En équipe de France U21, il arrive à soutenir la comparaison avec Robin Dourte (2.07 - notre photo) et Hugo Brouzet (2.06) et exploite à fond d'autres qualités pour tirer profit de la situation. « Son point fort par rapport à sa taille normale, c’est son jeu sur grand espace, confirme Joël Da Silva, son entraîneur au SRVHB. C’est quelqu’un qui peut aller très vite vers l’avant. On essaie de compléter sa gamme afin que ce qui pourrait être un frein n’en soit pas un même si aujourd’hui, le  standard pour les pivots, c’est d’être grand. Il y a deux ans, je ne l’ai pas lancé dans le grand bain (Garain et Lynggaard étaient blessés et Karalek pas encore arrivé) sans avoir de garanties. Il a été très efficace, il n’a pas gambergé et a utilisé sa spontanéité pour s’exprimer. » Le garçon a beaucoup appris et est resté constamment à l'écoute de ses différents entraîneurs mais aussi de ses pairs. C’est finalement cette saison que tout pourrait devenir plus compliqué d’autant que la blessure est venue perturber le cheminement. « Son insouciance ne surprend plus ses adversaires, poursuit le technicien varois. Il est à une période charnière et on le fait travailler notamment en défense sur des systèmes étagés. Ce qu’il lui faut développer c’est cette capacité à capter les défenses avec son gabarit, il faut qu’il s’inspire de l’Espagnol Aguinagalde qui est excellent dans ce registre.» S’adapter dans des environnements les plus hostiles où le combat est permanent, c’est ce que l’intéressé affectionne le plus. Le dépassement de soi fait partie de son histoire personnelle mais aussi de cette génération 98-99 qui s’est souvent sortie de situations pour le moins délicates. Alors dimanche, lorsque Jonathan Mapu a retrouvé ses potes à la Maison du Handball de Créteil, la joie était indicible, communicative. « J’étais vraiment pressé de les revoir, de me replonger dans cette ambiance avec eux. C’est comme si quelque chose de nouveau recommençait. Ensemble, on est reparti sur une nouvelle saison, elle sera particulière car c’est la dernière avec tout le groupe. L’été prochain, si on ne va pas en Espagne avec l’idée d’être champions du Monde, autant rester à la maison. Sans manquer de respect à toutes les autres équipes ou montrer une certaine arrogance. C’est un de mes objectifs  de la saison.» Celui que ses partenaires décrivent comme le plus gros mangeur du groupe mais aussi le plus élégant a un avenir bien balisé.

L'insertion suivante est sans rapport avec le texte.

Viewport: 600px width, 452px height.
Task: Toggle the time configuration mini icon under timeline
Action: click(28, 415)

Même si la marche pour atteindre ce que tous convoitent est la plus difficile à franchir. Après Luka Karabatic, Nicolas Tournat et Ludovic Fabregas, France "A" est un objectif qu'il n'ose à peine avouer. Et pourtant... « Ce serait mentir de dire que je n’ai pas ça dans un coin de ma tête. Cela fait partie de mes rêves mais il y a beaucoup de concurrence sur le poste. A St Raphaël, j’en parle quelquefois avec Adrien Dipanda qui me donne beaucoup de conseils, notamment en défense. Avant toute chose, je veux continuer à prendre du plaisir, avoir du temps de jeu et surtout progresser. Et si un jour l’opportunité de France A se présente, je serai très heureux d’honorer ce maillot. » C'est finalement en se remettant constamment en question qu'à sa façon, Jonathan Mapu a décidé de grandir.

Les moins de 21 ans français disputent ce vendredi à 20h et ce samedi à 16h, deux rencontres amicales contre l'Islande dans la banlieue de Reykjavik.